Security abuses killing journalism - scholars

Tuesday May 04 2021

Prof Umaru Kabakumba, the Makerere Vice Chancellor in-charge of Academic Affairs, presents the Tebere Mudin award to Ms Immaculate Bulage, the overall best student at the Department of Journalism and Communication in 2021, at the university’s Annual Media Convention yesterday. Left is Dr Aisha Nakiwala, the head of the department. PHOTO | STEPHEN OTAGE

By Stephen Otage

Media scholars and the industry practitioners yesterday singled out security interferences and commercial interests as new threats eroding quality journalism and Uganda’s development.

Speaking at Makerere University’s Annual Media Convention, which coincided with World Press Freedom celebrations, Dr Busingye Kabumba, a Makerere University law don, said ‘security’ is being covertly used to suppress dissenting voices while corporate sponsorships influence media content.

“The media in Uganda faces militarism covertly and the role of money and corporate sponsorships determines what the press says and what it does not say. When you have businessmen and politicians owning media houses, chances of getting the truth are very minimal,” he said.

Physical assaults of journalists in the line of duty, particularly by soldiers and police, dominated discussions at yesterday’s event organised by Makerere University’s Department of Journalism and Communication and held on the campus.

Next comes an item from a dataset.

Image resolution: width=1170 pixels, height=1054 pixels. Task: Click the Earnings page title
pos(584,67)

While presenting a paper on Journalists’ safety and security in the wake of Covid-19, Mr Tabu Butagira, the Daily Monitor Managing Editor, Content, decried poor working conditions of journalists marked by low pay, lack of medical insurance and psycho-social support, limited job security and exploitation.

“It is imperative that media owners take full responsibility for the welfare of the people they employ. Journalism should not be looked at only as a business,” he said.

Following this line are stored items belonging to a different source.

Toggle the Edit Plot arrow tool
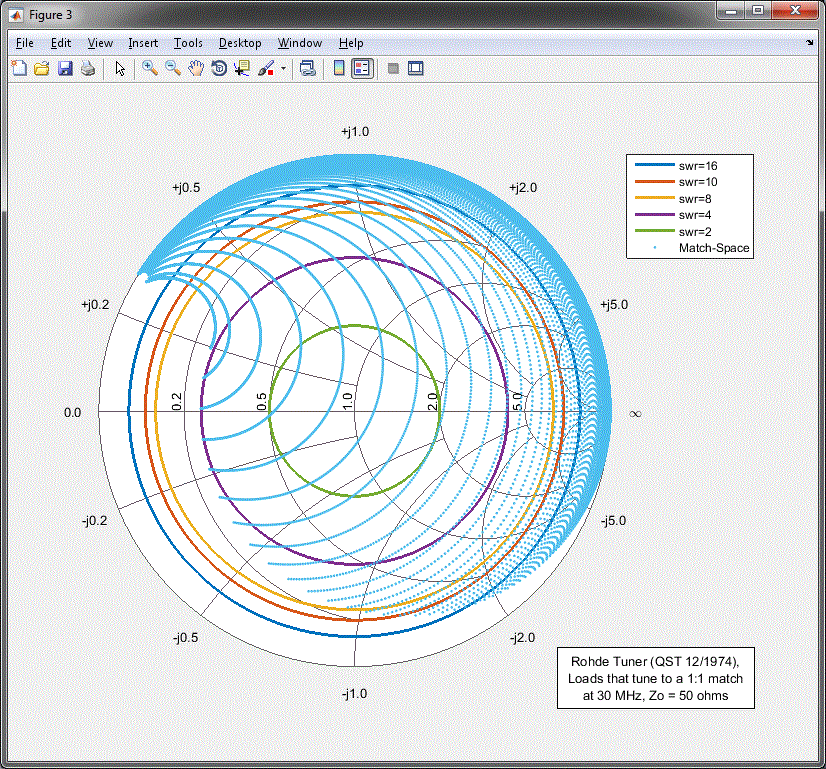 (x=120, y=68)
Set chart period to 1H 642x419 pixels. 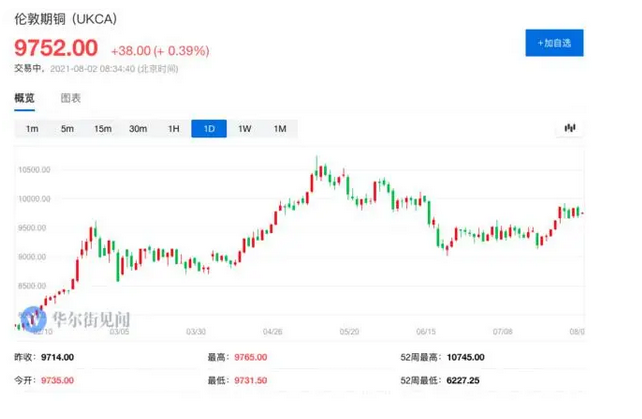(x=174, y=128)
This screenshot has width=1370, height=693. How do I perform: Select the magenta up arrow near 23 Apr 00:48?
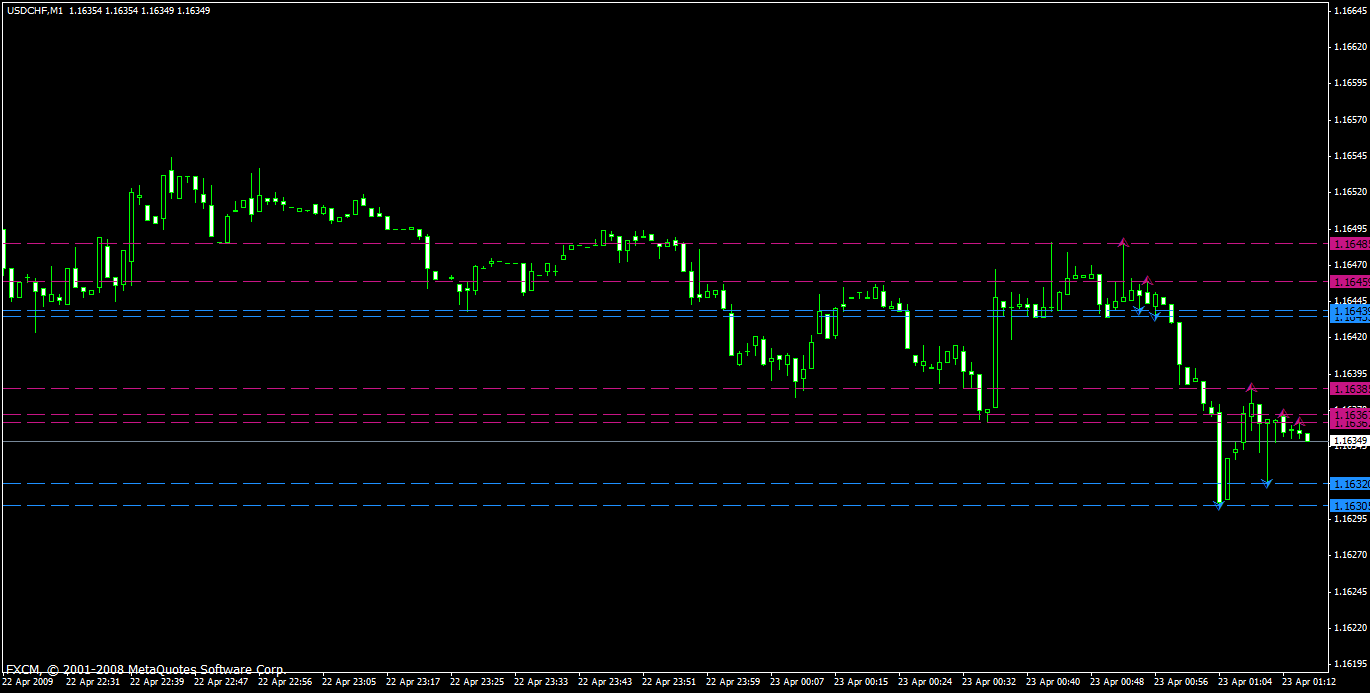pos(1123,244)
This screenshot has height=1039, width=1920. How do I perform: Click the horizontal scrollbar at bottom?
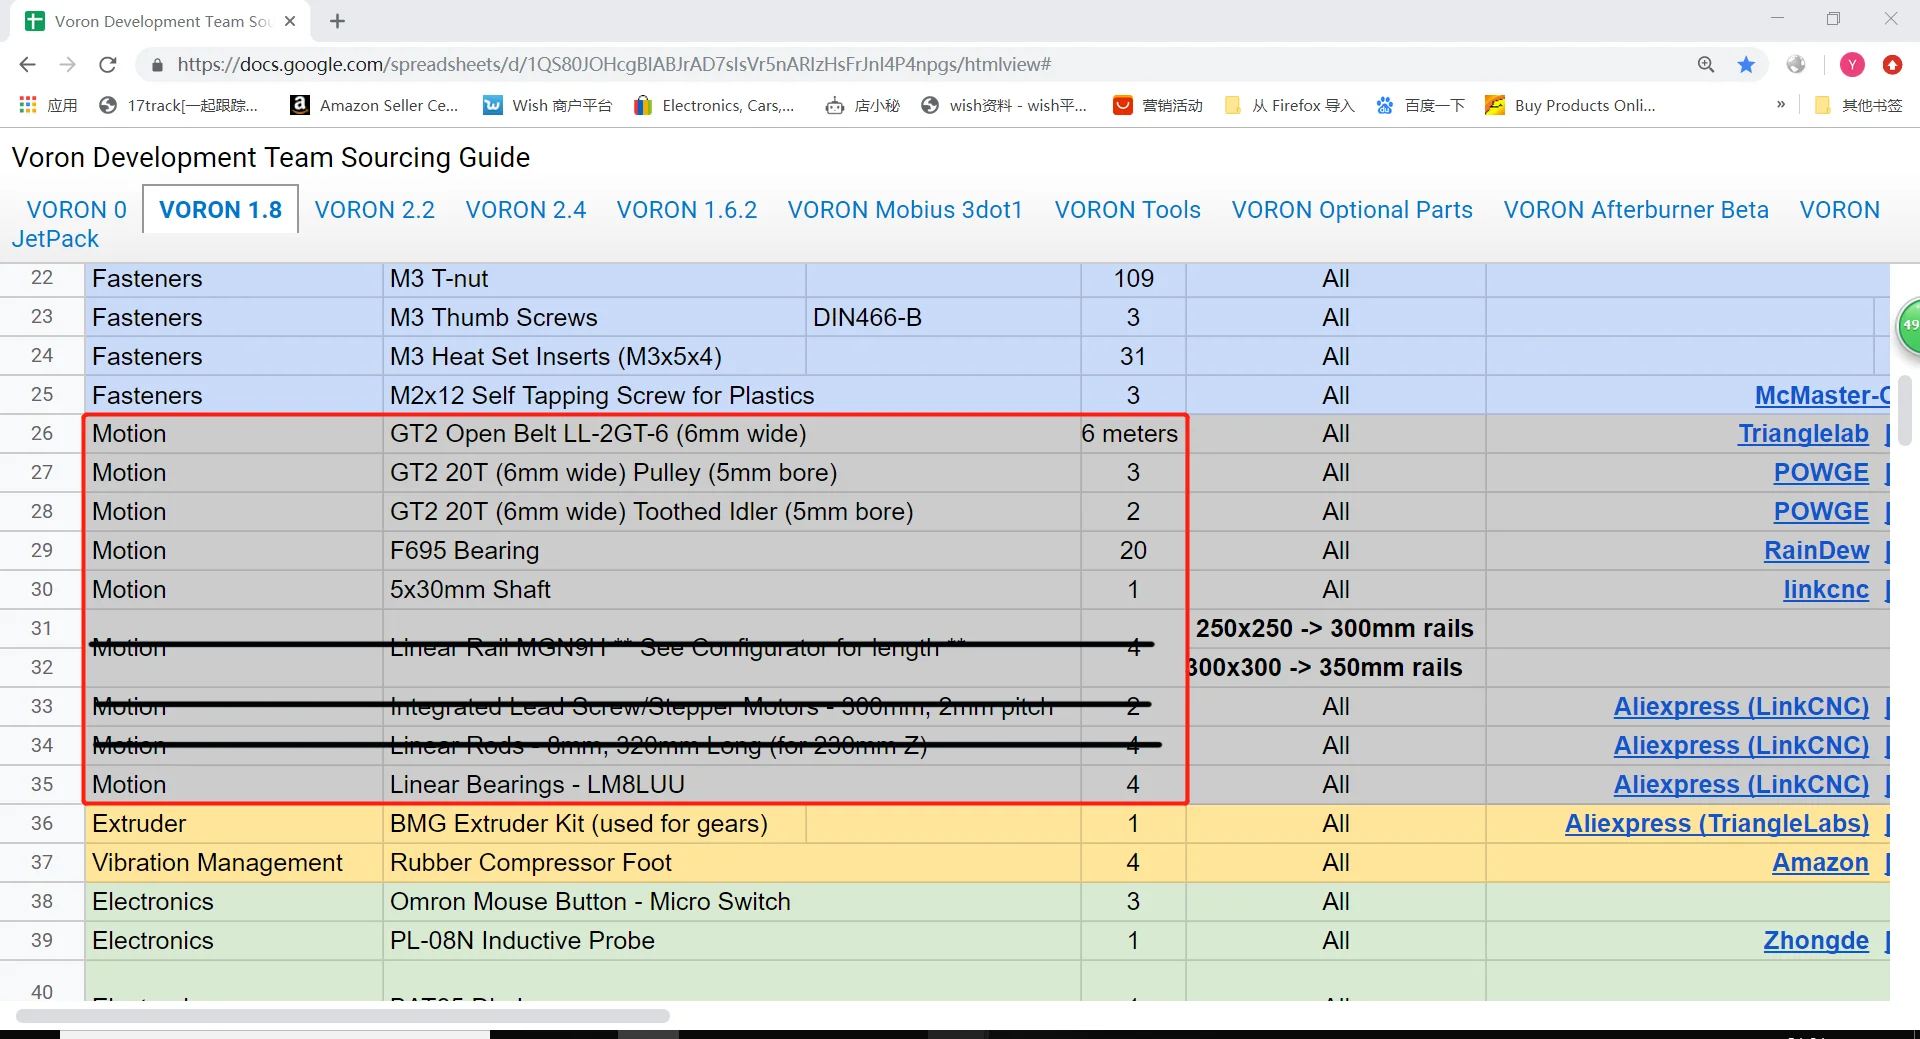tap(342, 1016)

Mr Butagira argued that professional hazards encountered by journalists signal a decay in the country’s governance, unpunished impunity and radicalised and militarised politics breeding intolerence.

Dr Aisha Nakiwala, the head of Department of Journalism and Communication, urged media houses to address the unique challenges that female journalists face while covering political contestations.

Asked what government is doing to protect the quality of journalism and journalists in the country, Information Minister Judith Nabakooba said they are carrying out consultations to reform antiquated media laws and improve industry standards.

Makerere initiated the Annual Media Convention to bring together media practitioners, experts and scholars to discuss issues affecting journalism.